What bothers me is other people. When people live their lives, unhappy, I want to grab them by the shoulders and shake sense into them. I want to look them in the eyes and say, “If you want to do something, then do it. Change the world if you want, you are capable of that. And if you don’t think you can do something, then let me help you, and we will do it together.” I have found great meaning in helping or inspiring other people to pursue their dreams. I’ve been able to do it a number of times, and it is the most rewarding experience. But most people don’t even know what they want to do. For whatever reason, that disappoints me. I am drawn to passion.
A friend asked me how I have the energy for everything I do, and I said that I know I’ve found my passion because what I do gives me energy as opposed to taking energy. So when someone says they’re still figuring out what they truly want, I’m at an impasse. My ability to see into their soul is halted.

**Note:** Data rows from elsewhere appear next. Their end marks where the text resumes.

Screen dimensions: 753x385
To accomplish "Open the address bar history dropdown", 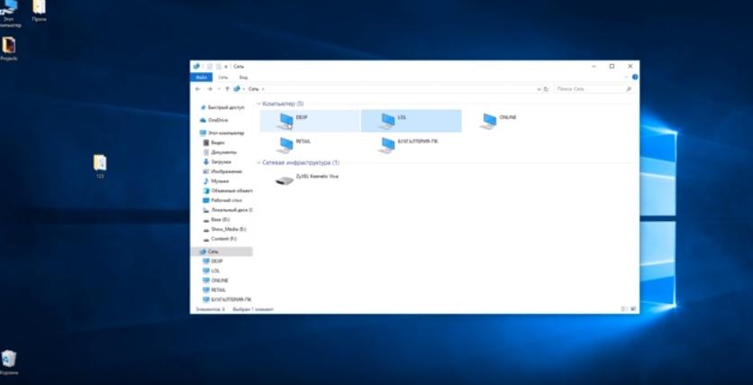I will tap(539, 89).
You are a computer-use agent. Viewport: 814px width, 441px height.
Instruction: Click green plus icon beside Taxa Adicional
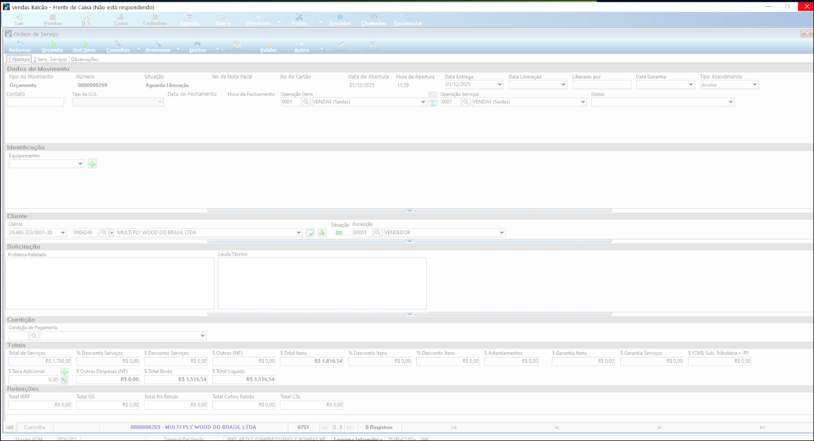point(65,372)
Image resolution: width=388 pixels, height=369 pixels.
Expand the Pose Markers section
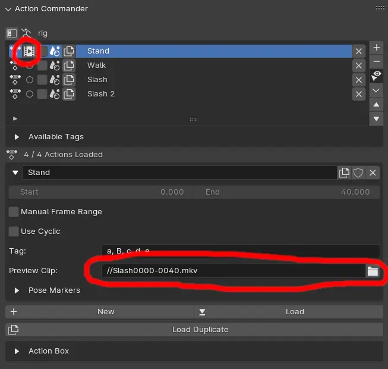[x=17, y=290]
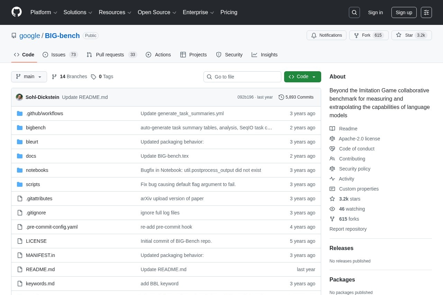Click the Activity pulse icon in the sidebar

click(332, 179)
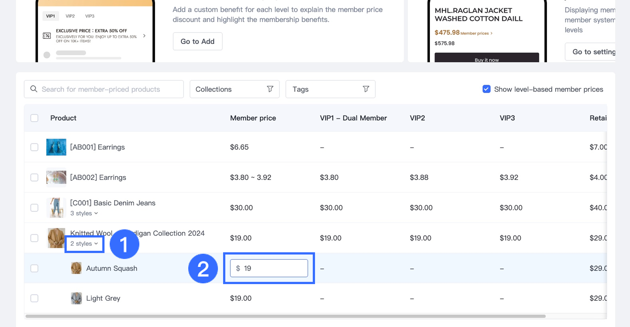The image size is (630, 327).
Task: Select the VIP3 tab in preview
Action: (x=90, y=16)
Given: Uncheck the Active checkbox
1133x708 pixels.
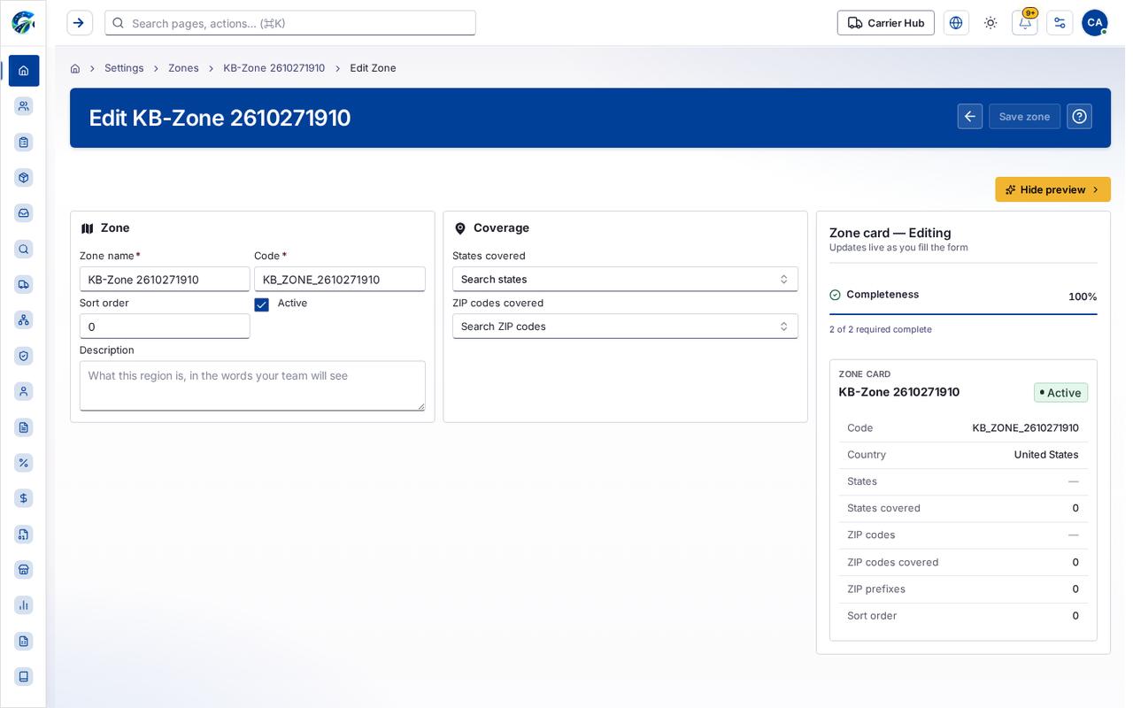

There is absolutely nothing wrong with not knowing what you want to do. I suppose what bothers me is the lack of the search: when people would instead drift through life.
Here is an excerpt (technically two) from an unfinished piece:
I ask the clouds why they have come and answer they with rain…
…I stood and watched the stars extinguish. I sat and watched the forest burn. Life takes place around me. Stead am I on Earth. To the grass that separates us, I ask what is their purpose. “To grow,” says the grass and silences thus. And thus am I alone.
I got to where I am in life by being unsatisfied with the world. I’m well aware of my privileges, but I don’t care. Anyone can do anything, that is my firm belief. Anything that was handed to me, I took action to “deserve.” I’m proud of those actions, such as how I spoke to the Russian government, once as part of a diplomatic delegation in Istanbul, and once to the State Duma. Similarly, how I’ve built all these communities in Iceland.
Tomorrow is the launch event for my “business”: an artist collective. We are hosting a poetry night at a bookstore downtown. I’m not excited, and I don’t understand why. I’m sitting in my own apartment, and I’m not happy to be here, and I don’t understand why. Not entirely, anyway. I should accept that each achievement is but one step in the direction I want life to take, but it doesn’t feel like enough. What I truly want is to change the world. That alone would be enough for me: to make the earth a place suitable for human life. And so I spread my ideas, run my groups, maintain my social life, make my art, write my poems and stories, publish my books, host this blog, and help whomever I can to live a meaningful life.
The beauty of it all is knowing that some things will fail. And each day will feel different. People will come and go, groups will start and stop, opportunities will grow and shrink. The only consistency, the only guarantee in this world, is the self: me (to you: you). I will change the world; that is my goal in this life. What that looks like, I have no clue, though I have plenty of ideas.
My concluding thought is that when you find someone interesting, get to know them. We are all living in our own worlds, and human connection is that which connects them. The only thing that matters in this life is other people. So value them. I would like to think I’ve done well for myself, but I would have accomplished absolutely nothing without the other people in my own world.